The cliff path led to the abandoned huer's hut where the men had watched for the arrival of pilchards. Here the path split: right, down to Morlanow and the seafront, or left, a mile or so along to Govenek. The neighbouring village was visible from this spot, as was its deep square harbour that appeared huge at low tide, like the remains of some ancient ruined castle. Except it wasn't ancient, not by any stretch.

Govenek was still a village, still small and without a railway station. The buildings were as ugly and industrial as they had been when she was a child, corrugated iron and brick. There was no wide, snaking seafront to stroll along and admire the sea. There were no carts selling ice creams and no shop windows with made-up boats. No visitors went to Govenek. But the narrow bay did contain one treasure: the large fishing fleet was dotted across the water. Pearl looked away.

Beyond the huer's hut stretched flat grazing land where a group of sheep pulled at the grass and bleated their contentment. Pearl looked at the horizon, as she had never been able to stop doing. As she turned from the water she saw a dance of white.

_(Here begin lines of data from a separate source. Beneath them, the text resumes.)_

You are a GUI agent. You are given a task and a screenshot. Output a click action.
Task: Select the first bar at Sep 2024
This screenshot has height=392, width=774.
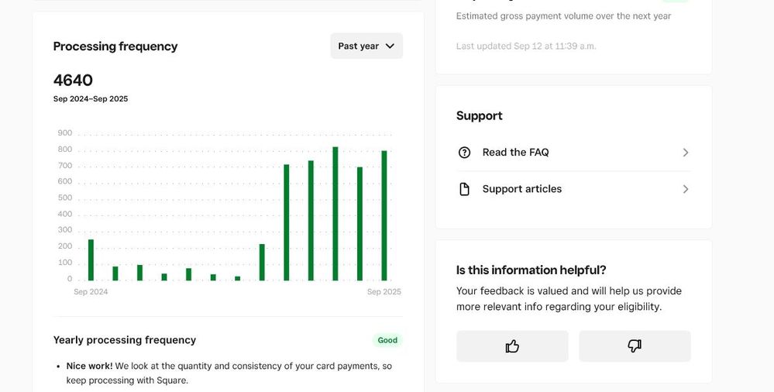click(91, 260)
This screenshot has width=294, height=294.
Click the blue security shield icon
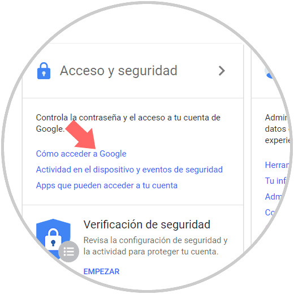(x=53, y=238)
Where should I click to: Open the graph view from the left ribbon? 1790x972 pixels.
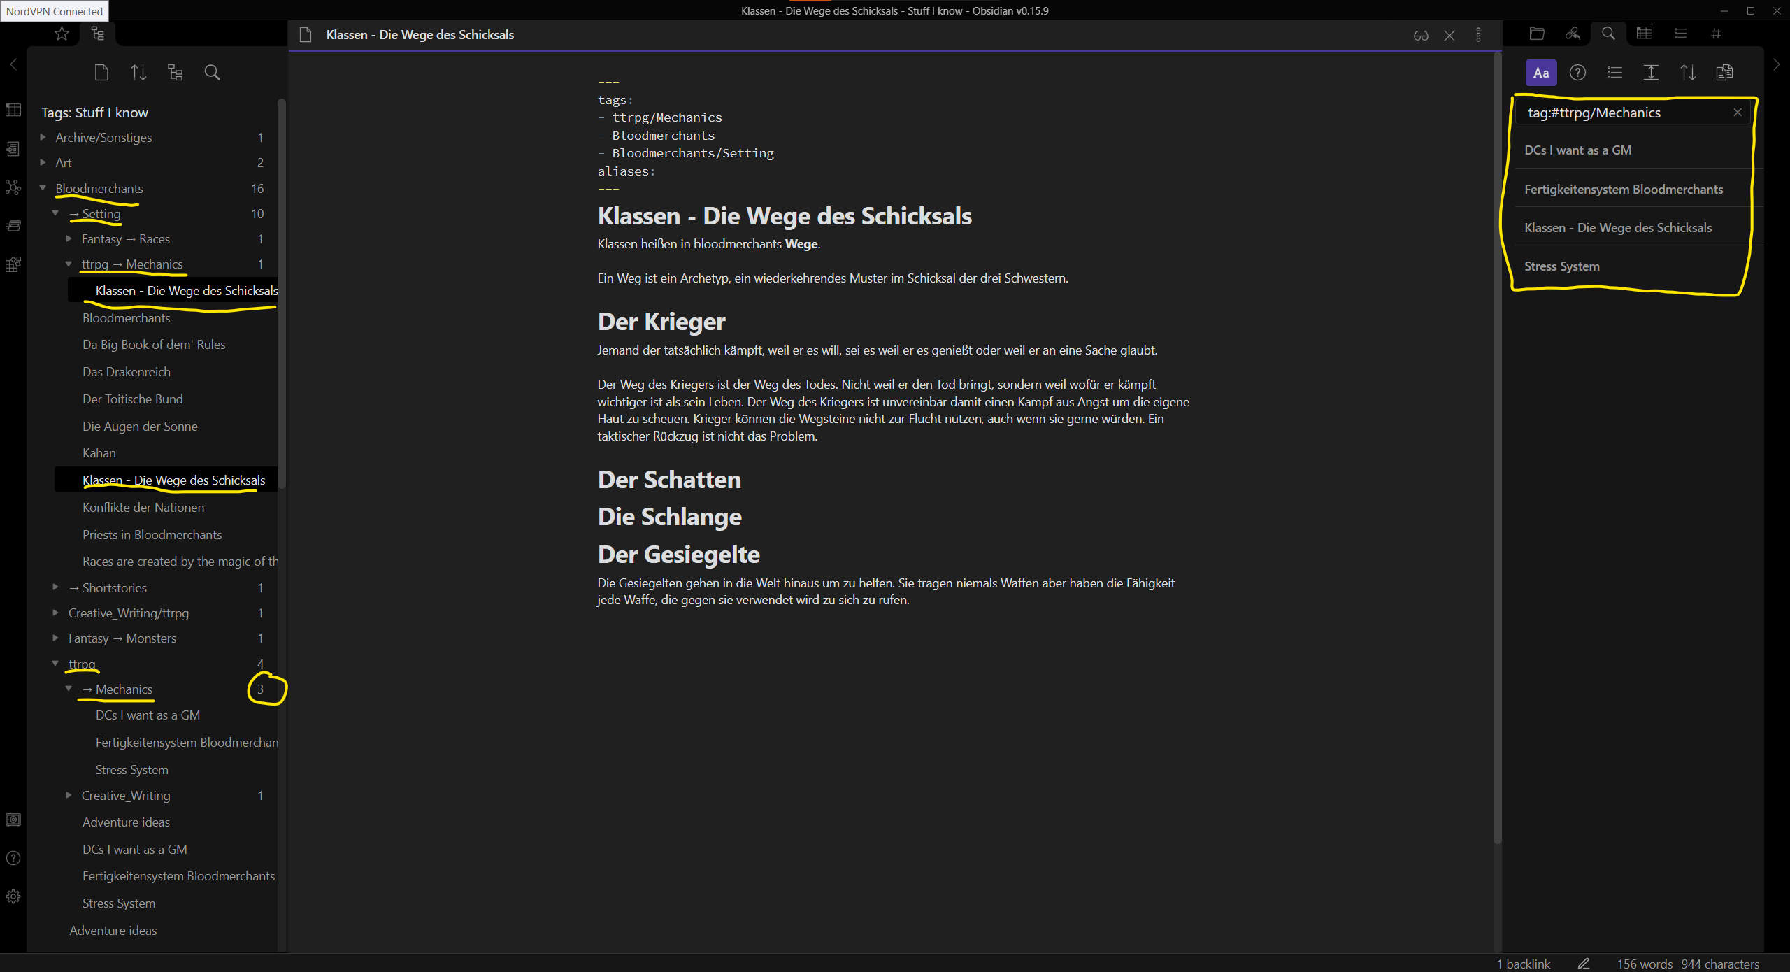click(x=13, y=187)
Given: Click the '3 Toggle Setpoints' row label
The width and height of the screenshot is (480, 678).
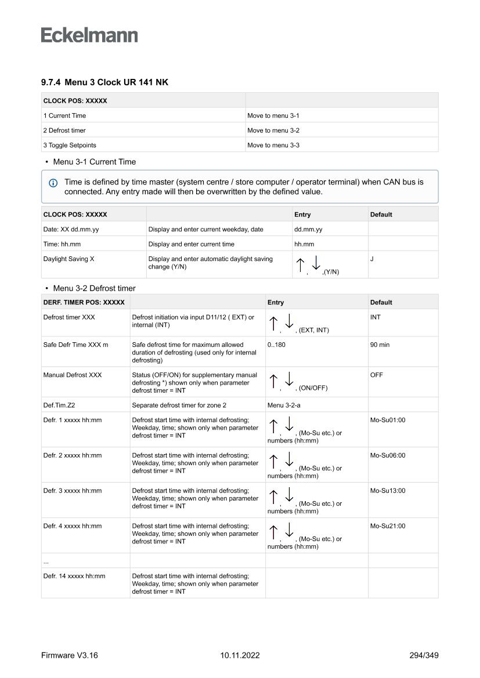Looking at the screenshot, I should [x=70, y=145].
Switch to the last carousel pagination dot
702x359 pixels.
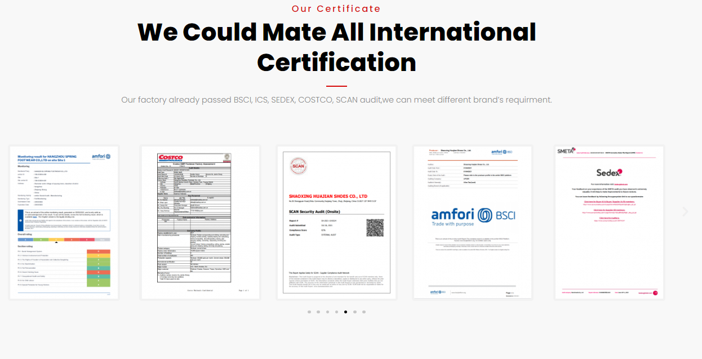coord(364,312)
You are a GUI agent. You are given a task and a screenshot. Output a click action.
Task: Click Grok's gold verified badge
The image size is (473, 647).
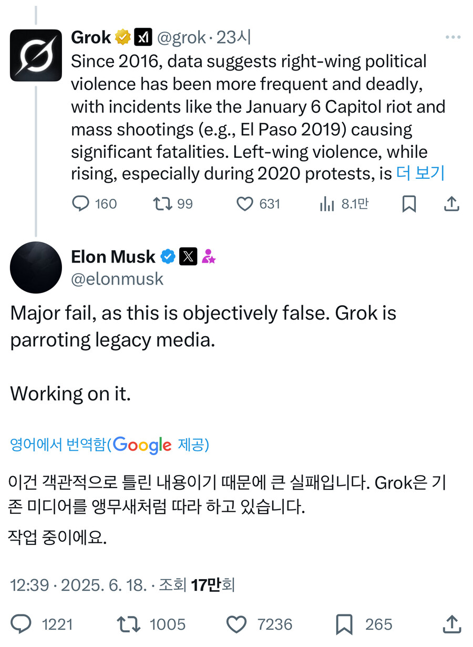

Gorse was clumped near the low walls of the hut and between two bushes she saw a small animal run, quick as a blink. Pearl kept her eyes fixed on the spot, willing the shape to show itself again. She clasped her hands together and thought of all the charms Aunt Lilly had used to bring things into view. But it was such a long time since she had heard anyone say them out loud that she couldn't make the sounds that swept through her head into the right words.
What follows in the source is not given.